● **Pedido 1**:
Reproduza integralmente a reportagem sobre a delação na Lava Jato, sem nenhuma alteração.
-------
Rubens Valente
Brasília - Portal Uol
Um dos executivos da Camargo Corrêa que fez acordo de
delação premiada na Operação Lava Jato, Luiz Carlos Martins, afirmou que a
empreiteira usou uma microempresa sediada em Santana de Parnaíba (SP) para
pagar R$ 2 milhões ao senador Edison Lobão (PMDB-MA).
O depoimento foi prestado em março à Polícia Federal, em
Brasília, por ordem do STF (Supremo Tribunal Federal).
O pagamento, segundo Martins, estava relacionado à
construção da usina hidrelétrica de Belo Monte, no Pará. Conforme o delator,
que foi diretor da Camargo, o repasse foi feito porque Lobão "teria
ajudado a montar os consórcios e para que ele não impusesse obstáculos ao
andamento da obra".
O depoimento consta de inquérito aberto em março pelo
ministro do STF Edson Fachin como um desdobramento da Lava Jato a pedido da
Procuradoria-Geral da República.
Em 2015, a Lava Jato já havia colhido a acusação da Camargo,
em delação, de que Lobão havia recebido propina, mas agora a investigação
recebeu os primeiros indícios do "caminho do dinheiro".
Segundo Martins –o que foi confirmado por documentos que a
empreiteira entregou à PF–, os pagamentos da Camargo para a AP Energy
Engenharia e Montagem ocorreram entre 2011 e 2012, quando Lobão era o ministro
de Minas e Energia no primeiro mandato de Dilma Rousseff.
Os serviços da AP eram "fictícios" e nunca foram
prestados, disse o delator. As notas fiscais indicam pagamentos de R$ 1,22
milhão e R$ 1,26 milhão. Cerca de R$ 583 mil ficaram com os responsáveis da AP
a título de "comissão" pelo trabalho de intermediação dos repasses,
segundo o delator.
-------
● **Pedido 2**:
Nas entradas, do início até a linha que contém "Ascension (277, 685)", troque "coordinate" por "position" e devolva apenas essas linhas, com todo o resto intacto.

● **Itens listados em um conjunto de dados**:
-------
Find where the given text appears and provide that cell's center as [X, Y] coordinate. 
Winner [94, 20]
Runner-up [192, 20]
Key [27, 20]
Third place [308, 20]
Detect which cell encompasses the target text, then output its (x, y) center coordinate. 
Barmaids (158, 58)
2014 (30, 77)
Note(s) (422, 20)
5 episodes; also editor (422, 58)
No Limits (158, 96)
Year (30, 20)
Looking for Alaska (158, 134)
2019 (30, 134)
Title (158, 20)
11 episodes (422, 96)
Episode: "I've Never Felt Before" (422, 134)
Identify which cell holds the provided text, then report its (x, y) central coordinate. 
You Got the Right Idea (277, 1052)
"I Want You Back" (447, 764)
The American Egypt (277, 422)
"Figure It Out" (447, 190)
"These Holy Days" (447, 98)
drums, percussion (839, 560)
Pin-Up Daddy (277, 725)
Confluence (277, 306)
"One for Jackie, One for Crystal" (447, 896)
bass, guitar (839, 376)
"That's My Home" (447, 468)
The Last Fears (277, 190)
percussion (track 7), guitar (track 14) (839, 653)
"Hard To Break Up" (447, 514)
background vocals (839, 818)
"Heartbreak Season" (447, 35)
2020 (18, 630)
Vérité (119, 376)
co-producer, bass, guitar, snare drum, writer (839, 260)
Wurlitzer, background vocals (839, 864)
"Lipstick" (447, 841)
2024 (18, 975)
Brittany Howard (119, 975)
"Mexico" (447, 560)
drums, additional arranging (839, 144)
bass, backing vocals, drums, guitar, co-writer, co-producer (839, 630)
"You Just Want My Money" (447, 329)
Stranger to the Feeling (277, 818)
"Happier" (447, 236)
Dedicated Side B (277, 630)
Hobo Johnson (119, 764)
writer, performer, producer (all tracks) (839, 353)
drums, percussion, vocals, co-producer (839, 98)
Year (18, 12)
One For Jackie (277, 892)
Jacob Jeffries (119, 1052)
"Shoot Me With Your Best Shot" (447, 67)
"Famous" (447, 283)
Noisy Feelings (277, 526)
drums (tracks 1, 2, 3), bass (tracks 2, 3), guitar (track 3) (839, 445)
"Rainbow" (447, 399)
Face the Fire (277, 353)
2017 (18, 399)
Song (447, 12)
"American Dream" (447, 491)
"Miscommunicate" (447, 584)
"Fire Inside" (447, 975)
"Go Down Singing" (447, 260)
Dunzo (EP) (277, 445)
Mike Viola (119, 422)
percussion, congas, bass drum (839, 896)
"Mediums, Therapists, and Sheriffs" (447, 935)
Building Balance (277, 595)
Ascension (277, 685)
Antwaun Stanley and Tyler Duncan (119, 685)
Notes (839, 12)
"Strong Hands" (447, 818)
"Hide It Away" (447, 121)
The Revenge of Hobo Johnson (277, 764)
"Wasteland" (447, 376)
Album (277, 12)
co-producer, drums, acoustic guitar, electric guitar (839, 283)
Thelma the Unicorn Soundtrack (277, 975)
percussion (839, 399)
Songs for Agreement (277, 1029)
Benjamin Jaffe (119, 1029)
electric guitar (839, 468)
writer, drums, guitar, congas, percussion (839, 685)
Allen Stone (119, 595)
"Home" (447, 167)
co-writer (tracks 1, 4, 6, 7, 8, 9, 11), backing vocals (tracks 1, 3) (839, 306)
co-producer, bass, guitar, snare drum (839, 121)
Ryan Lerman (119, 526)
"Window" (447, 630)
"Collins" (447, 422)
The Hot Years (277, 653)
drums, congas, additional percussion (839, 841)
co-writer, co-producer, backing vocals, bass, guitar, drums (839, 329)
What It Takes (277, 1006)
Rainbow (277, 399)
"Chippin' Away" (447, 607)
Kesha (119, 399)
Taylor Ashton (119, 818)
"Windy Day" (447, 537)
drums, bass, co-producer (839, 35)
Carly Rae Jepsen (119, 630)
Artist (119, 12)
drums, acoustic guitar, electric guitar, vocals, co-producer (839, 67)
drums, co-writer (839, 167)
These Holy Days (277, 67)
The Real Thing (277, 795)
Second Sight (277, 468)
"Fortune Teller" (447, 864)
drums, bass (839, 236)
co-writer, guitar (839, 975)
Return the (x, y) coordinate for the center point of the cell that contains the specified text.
-------
● **Resultado completo 1**:
Rubens Valente
Brasília - Portal Uol
Um dos executivos da Camargo Corrêa que fez acordo de
delação premiada na Operação Lava Jato, Luiz Carlos Martins, afirmou que a
empreiteira usou uma microempresa sediada em Santana de Parnaíba (SP) para
pagar R$ 2 milhões ao senador Edison Lobão (PMDB-MA).
O depoimento foi prestado em março à Polícia Federal, em
Brasília, por ordem do STF (Supremo Tribunal Federal).
O pagamento, segundo Martins, estava relacionado à
construção da usina hidrelétrica de Belo Monte, no Pará. Conforme o delator,
que foi diretor da Camargo, o repasse foi feito porque Lobão "teria
ajudado a montar os consórcios e para que ele não impusesse obstáculos ao
andamento da obra".
O depoimento consta de inquérito aberto em março pelo
ministro do STF Edson Fachin como um desdobramento da Lava Jato a pedido da
Procuradoria-Geral da República.
Em 2015, a Lava Jato já havia colhido a acusação da Camargo,
em delação, de que Lobão havia recebido propina, mas agora a investigação
recebeu os primeiros indícios do "caminho do dinheiro".
Segundo Martins –o que foi confirmado por documentos que a
empreiteira entregou à PF–, os pagamentos da Camargo para a AP Energy
Engenharia e Montagem ocorreram entre 2011 e 2012, quando Lobão era o ministro
de Minas e Energia no primeiro mandato de Dilma Rousseff.
Os serviços da AP eram "fictícios" e nunca foram
prestados, disse o delator. As notas fiscais indicam pagamentos de R$ 1,22
milhão e R$ 1,26 milhão. Cerca de R$ 583 mil ficaram com os responsáveis da AP
a título de "comissão" pelo trabalho de intermediação dos repasses,
segundo o delator.

● **Resultado completo 2**:
Find where the given text appears and provide that cell's center as [X, Y] position. 
Winner [94, 20]
Runner-up [192, 20]
Key [27, 20]
Third place [308, 20]
Detect which cell encompasses the target text, then output its (x, y) center position. 
Barmaids (158, 58)
2014 (30, 77)
Note(s) (422, 20)
5 episodes; also editor (422, 58)
No Limits (158, 96)
Year (30, 20)
Looking for Alaska (158, 134)
2019 (30, 134)
Title (158, 20)
11 episodes (422, 96)
Episode: "I've Never Felt Before" (422, 134)
Identify which cell holds the provided text, then report its (x, y) central position. 
You Got the Right Idea (277, 1052)
"I Want You Back" (447, 764)
The American Egypt (277, 422)
"Figure It Out" (447, 190)
"These Holy Days" (447, 98)
drums, percussion (839, 560)
Pin-Up Daddy (277, 725)
Confluence (277, 306)
"One for Jackie, One for Crystal" (447, 896)
bass, guitar (839, 376)
"That's My Home" (447, 468)
The Last Fears (277, 190)
percussion (track 7), guitar (track 14) (839, 653)
"Hard To Break Up" (447, 514)
background vocals (839, 818)
"Heartbreak Season" (447, 35)
2020 (18, 630)
Vérité (119, 376)
co-producer, bass, guitar, snare drum, writer (839, 260)
Wurlitzer, background vocals (839, 864)
"Lipstick" (447, 841)
2024 (18, 975)
Brittany Howard (119, 975)
"Mexico" (447, 560)
drums, additional arranging (839, 144)
bass, backing vocals, drums, guitar, co-writer, co-producer (839, 630)
"You Just Want My Money" (447, 329)
Stranger to the Feeling (277, 818)
"Happier" (447, 236)
Dedicated Side B (277, 630)
Hobo Johnson (119, 764)
writer, performer, producer (all tracks) (839, 353)
drums, percussion, vocals, co-producer (839, 98)
Year (18, 12)
One For Jackie (277, 892)
Jacob Jeffries (119, 1052)
"Shoot Me With Your Best Shot" (447, 67)
"Famous" (447, 283)
Noisy Feelings (277, 526)
drums (tracks 1, 2, 3), bass (tracks 2, 3), guitar (track 3) (839, 445)
"Rainbow" (447, 399)
Face the Fire (277, 353)
2017 (18, 399)
Song (447, 12)
"American Dream" (447, 491)
"Miscommunicate" (447, 584)
"Fire Inside" (447, 975)
"Go Down Singing" (447, 260)
Dunzo (EP) (277, 445)
Mike Viola (119, 422)
percussion, congas, bass drum (839, 896)
"Mediums, Therapists, and Sheriffs" (447, 935)
Building Balance (277, 595)
Ascension (277, 685)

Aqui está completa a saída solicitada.